__DIRECTIONS__
Reproduce each record below in full, word for word, without images.

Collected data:
---+---

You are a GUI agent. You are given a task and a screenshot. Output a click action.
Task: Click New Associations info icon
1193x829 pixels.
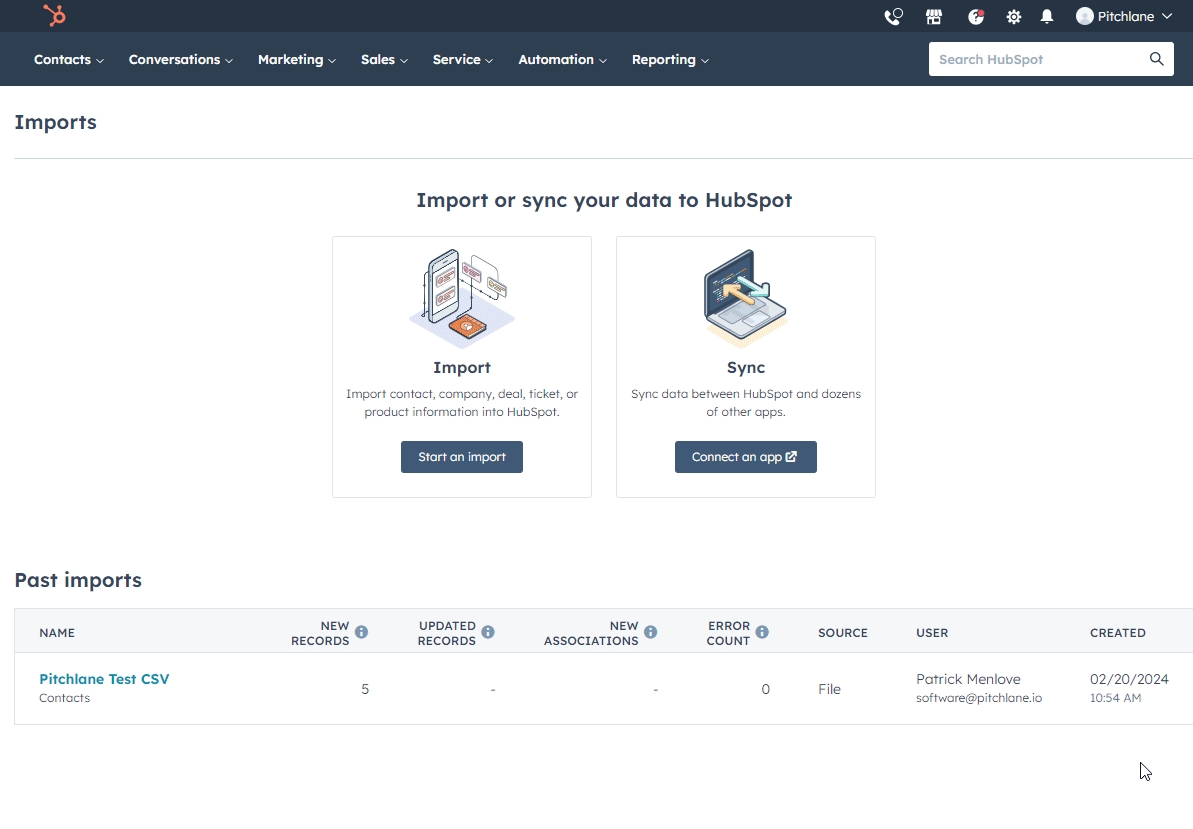click(x=651, y=632)
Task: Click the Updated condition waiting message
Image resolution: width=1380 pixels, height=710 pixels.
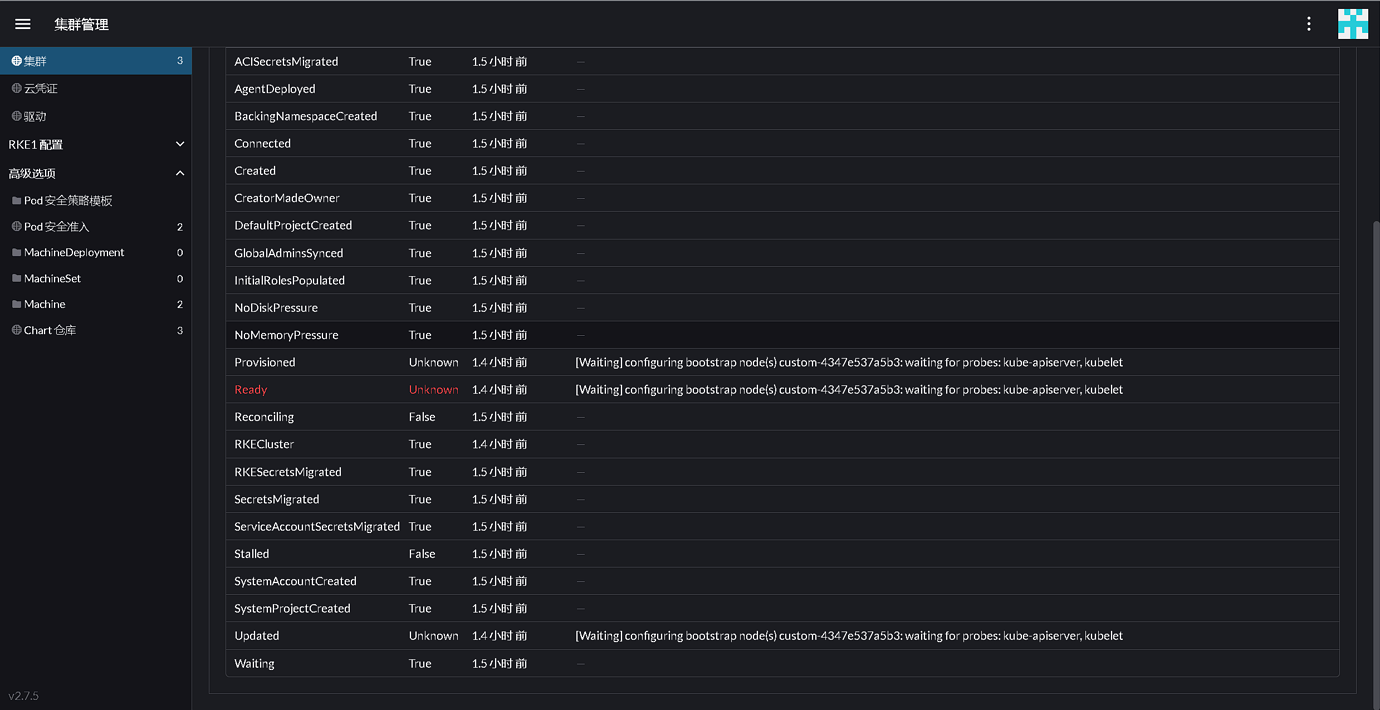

---+---

__EXPECTED ANSWER__
You are a GUI agent. You are given a task and a screenshot. Output a click action.
Task: Click New Associations info icon
1193x829 pixels.
click(x=651, y=632)
Task: Click the Updated condition waiting message
Image resolution: width=1380 pixels, height=710 pixels.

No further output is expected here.